[Stored data entries]
--- START ---

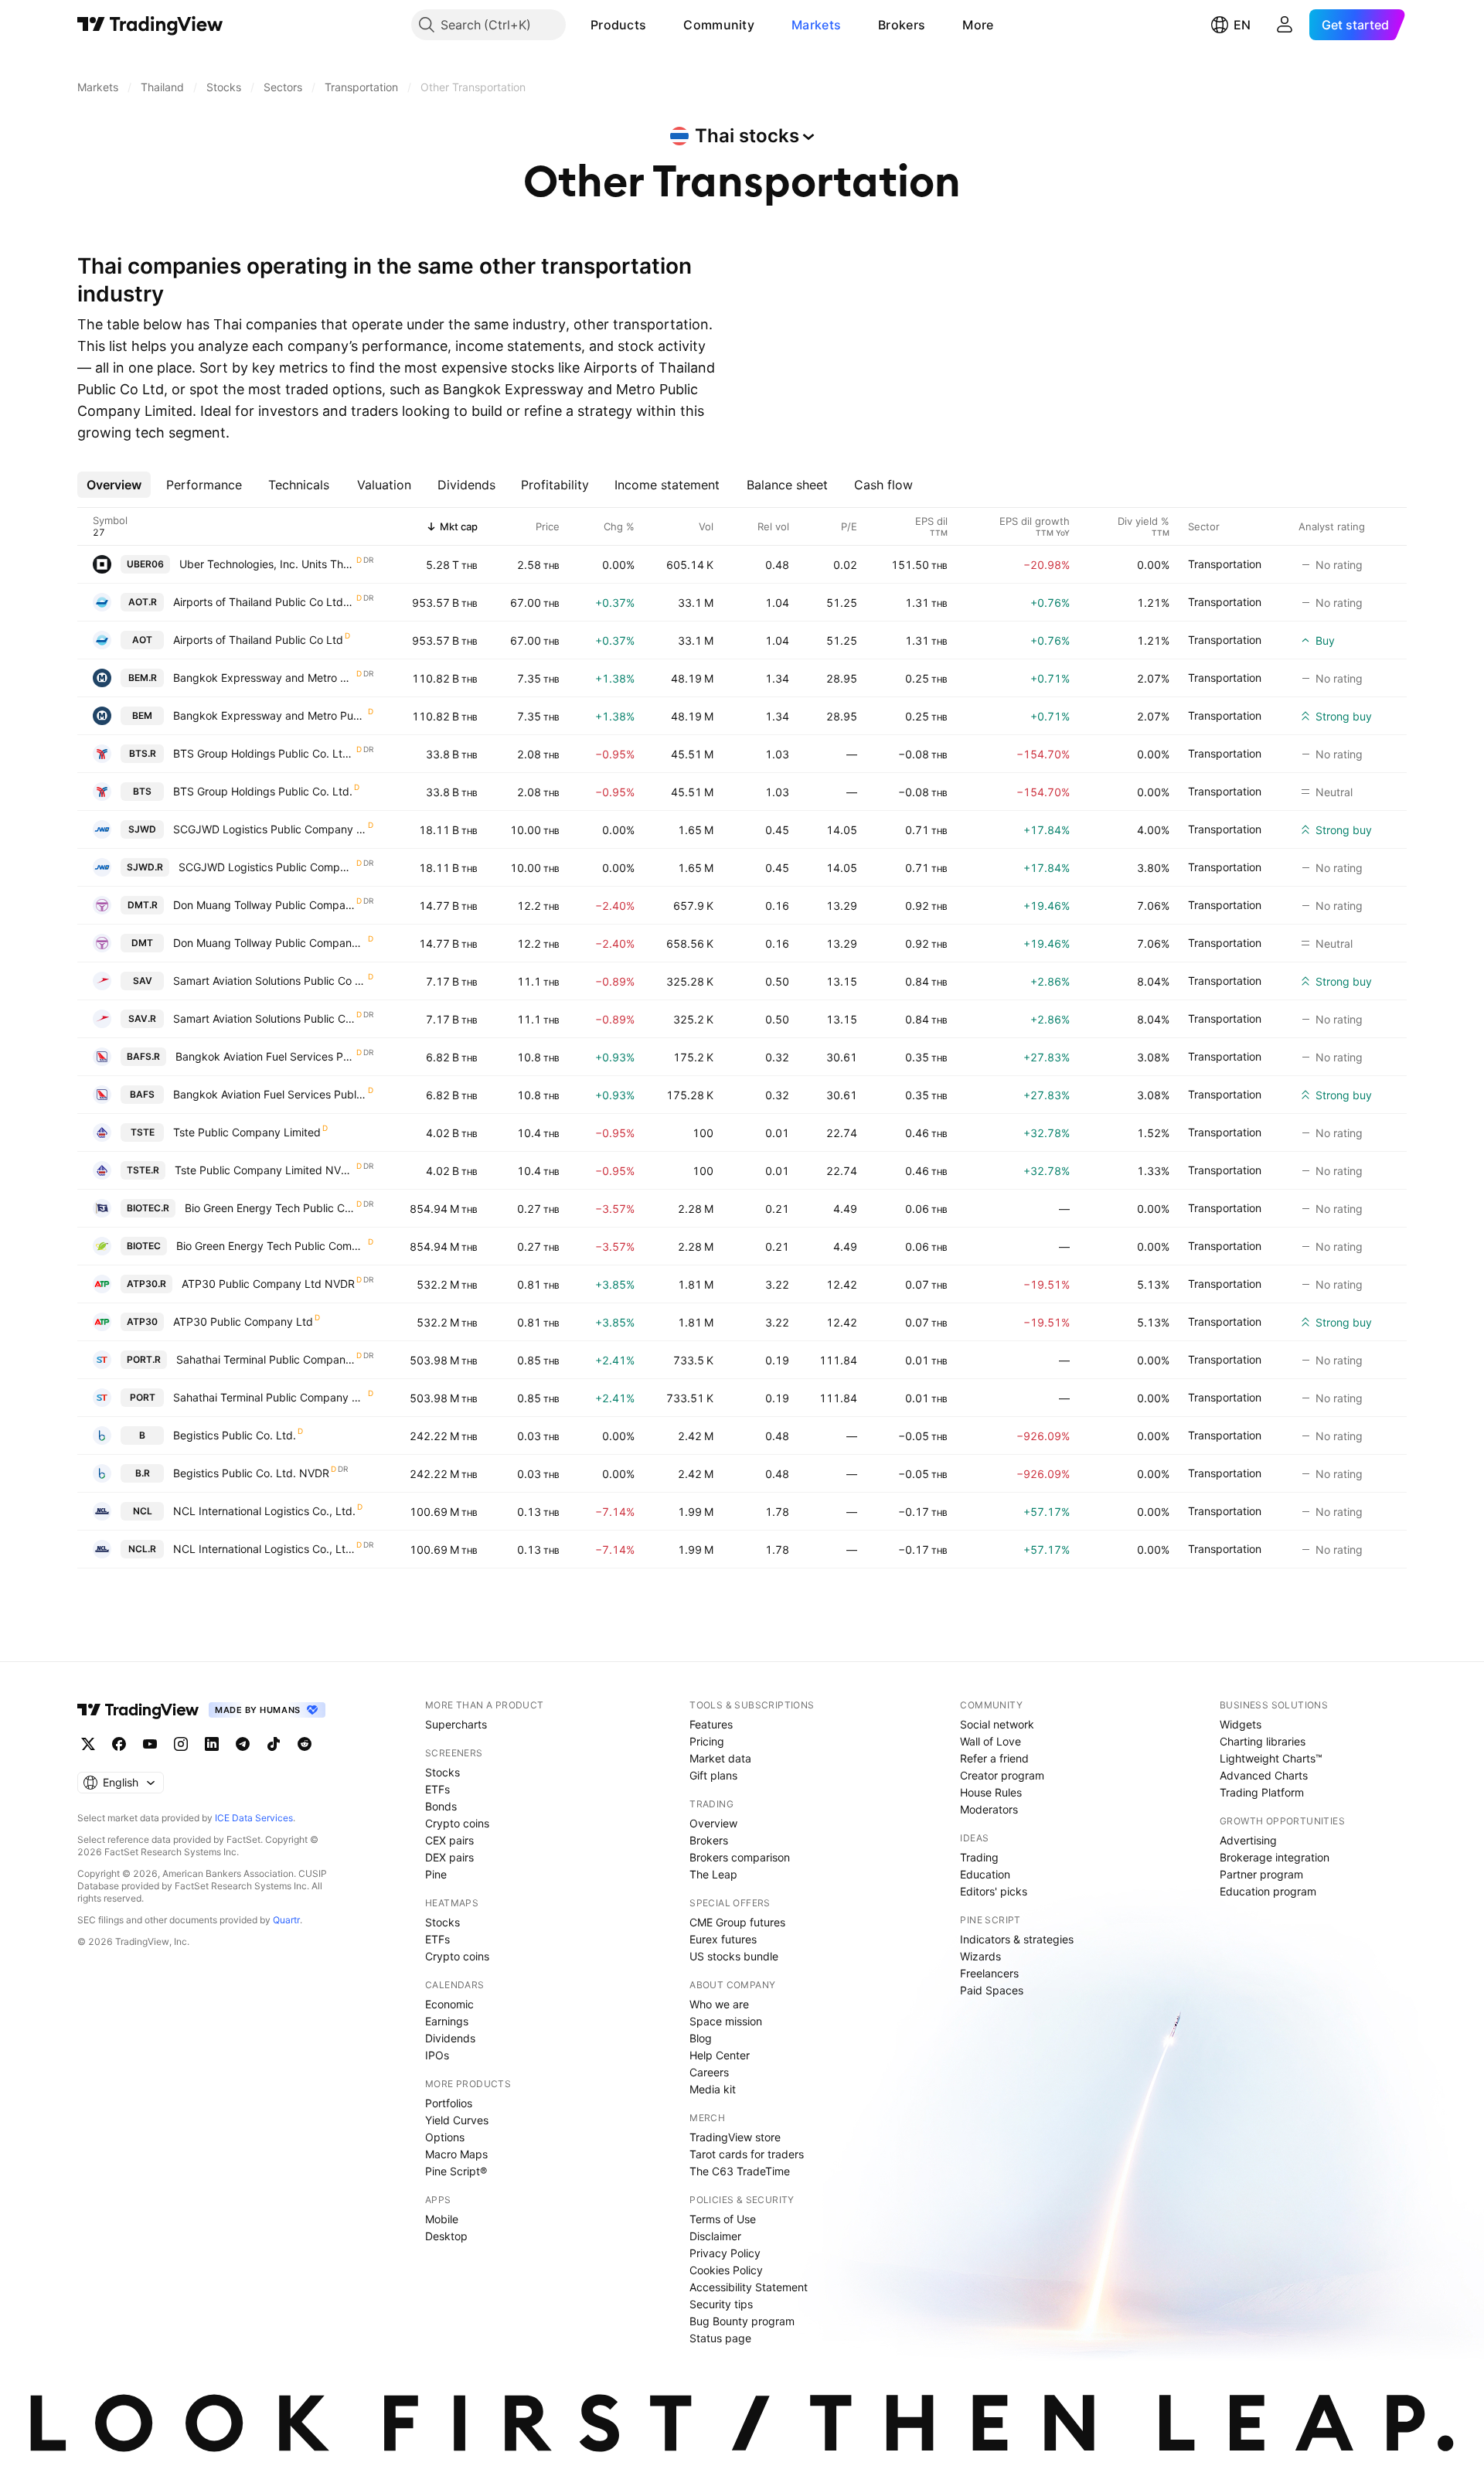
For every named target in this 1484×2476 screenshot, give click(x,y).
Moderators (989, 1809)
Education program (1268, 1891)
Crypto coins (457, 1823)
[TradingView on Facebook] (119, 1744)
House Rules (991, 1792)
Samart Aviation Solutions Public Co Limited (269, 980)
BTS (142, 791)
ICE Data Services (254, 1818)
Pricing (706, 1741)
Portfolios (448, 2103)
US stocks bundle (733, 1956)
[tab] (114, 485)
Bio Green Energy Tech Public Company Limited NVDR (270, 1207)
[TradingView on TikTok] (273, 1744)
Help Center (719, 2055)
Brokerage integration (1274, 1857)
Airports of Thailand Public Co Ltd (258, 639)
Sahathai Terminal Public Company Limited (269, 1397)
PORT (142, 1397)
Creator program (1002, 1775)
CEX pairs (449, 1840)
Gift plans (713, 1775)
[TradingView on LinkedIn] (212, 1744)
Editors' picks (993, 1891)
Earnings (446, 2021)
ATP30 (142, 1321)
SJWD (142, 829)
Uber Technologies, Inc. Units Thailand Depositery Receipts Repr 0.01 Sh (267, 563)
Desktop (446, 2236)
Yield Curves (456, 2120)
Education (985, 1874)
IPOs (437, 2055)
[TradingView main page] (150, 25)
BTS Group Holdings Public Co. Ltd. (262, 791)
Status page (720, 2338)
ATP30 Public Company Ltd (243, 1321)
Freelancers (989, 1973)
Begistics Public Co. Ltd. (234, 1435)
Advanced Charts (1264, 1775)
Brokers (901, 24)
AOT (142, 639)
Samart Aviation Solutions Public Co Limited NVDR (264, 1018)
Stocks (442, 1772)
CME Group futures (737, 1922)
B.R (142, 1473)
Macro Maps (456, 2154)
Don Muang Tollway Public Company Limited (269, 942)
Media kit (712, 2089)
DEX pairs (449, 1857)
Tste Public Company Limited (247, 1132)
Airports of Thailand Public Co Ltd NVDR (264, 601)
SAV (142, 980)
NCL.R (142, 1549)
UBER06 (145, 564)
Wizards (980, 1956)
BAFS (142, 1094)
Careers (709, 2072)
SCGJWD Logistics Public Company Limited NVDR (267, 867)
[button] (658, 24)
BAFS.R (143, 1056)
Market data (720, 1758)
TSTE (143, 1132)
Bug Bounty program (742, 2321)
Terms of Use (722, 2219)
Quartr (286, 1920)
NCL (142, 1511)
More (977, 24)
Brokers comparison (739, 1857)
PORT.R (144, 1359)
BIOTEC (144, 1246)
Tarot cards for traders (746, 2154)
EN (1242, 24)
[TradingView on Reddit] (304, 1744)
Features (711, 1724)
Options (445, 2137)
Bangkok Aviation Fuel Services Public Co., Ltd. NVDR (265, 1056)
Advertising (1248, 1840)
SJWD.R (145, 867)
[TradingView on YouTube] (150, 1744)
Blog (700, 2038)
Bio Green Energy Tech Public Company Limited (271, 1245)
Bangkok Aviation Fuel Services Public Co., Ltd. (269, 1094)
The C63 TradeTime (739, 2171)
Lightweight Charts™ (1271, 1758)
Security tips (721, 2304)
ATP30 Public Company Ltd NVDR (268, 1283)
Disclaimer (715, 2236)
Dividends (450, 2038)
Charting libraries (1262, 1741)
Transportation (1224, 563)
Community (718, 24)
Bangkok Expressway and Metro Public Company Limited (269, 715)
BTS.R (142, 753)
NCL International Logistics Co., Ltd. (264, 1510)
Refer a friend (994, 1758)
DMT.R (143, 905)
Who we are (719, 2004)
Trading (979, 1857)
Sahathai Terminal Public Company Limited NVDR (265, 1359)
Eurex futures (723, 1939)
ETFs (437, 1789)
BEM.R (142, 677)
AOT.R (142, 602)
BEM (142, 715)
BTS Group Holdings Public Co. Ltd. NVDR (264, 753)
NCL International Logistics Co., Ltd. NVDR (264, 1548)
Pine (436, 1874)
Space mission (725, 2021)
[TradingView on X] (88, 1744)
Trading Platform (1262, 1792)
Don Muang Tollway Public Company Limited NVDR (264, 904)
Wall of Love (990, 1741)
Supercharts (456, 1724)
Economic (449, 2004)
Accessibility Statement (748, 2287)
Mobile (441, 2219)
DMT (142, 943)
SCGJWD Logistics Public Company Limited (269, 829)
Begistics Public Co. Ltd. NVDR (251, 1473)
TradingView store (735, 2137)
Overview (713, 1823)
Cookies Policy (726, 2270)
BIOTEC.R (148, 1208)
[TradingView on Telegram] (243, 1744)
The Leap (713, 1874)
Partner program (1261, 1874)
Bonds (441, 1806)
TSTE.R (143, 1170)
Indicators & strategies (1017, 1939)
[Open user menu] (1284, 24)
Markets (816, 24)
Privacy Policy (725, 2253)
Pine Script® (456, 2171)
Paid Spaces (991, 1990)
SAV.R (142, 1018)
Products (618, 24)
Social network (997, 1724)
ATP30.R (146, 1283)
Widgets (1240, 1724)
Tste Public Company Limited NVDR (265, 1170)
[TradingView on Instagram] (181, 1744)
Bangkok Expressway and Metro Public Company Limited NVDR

--- END ---

■ Exercise description ■
Working from the entries above, return all lines that contain "Bangkok".

■ Answer ■
Bangkok Aviation Fuel Services Public Co., Ltd. NVDR (265, 1056)
Bangkok Aviation Fuel Services Public Co., Ltd. (269, 1094)
Bangkok Expressway and Metro Public Company Limited (269, 715)
Bangkok Expressway and Metro Public Company Limited NVDR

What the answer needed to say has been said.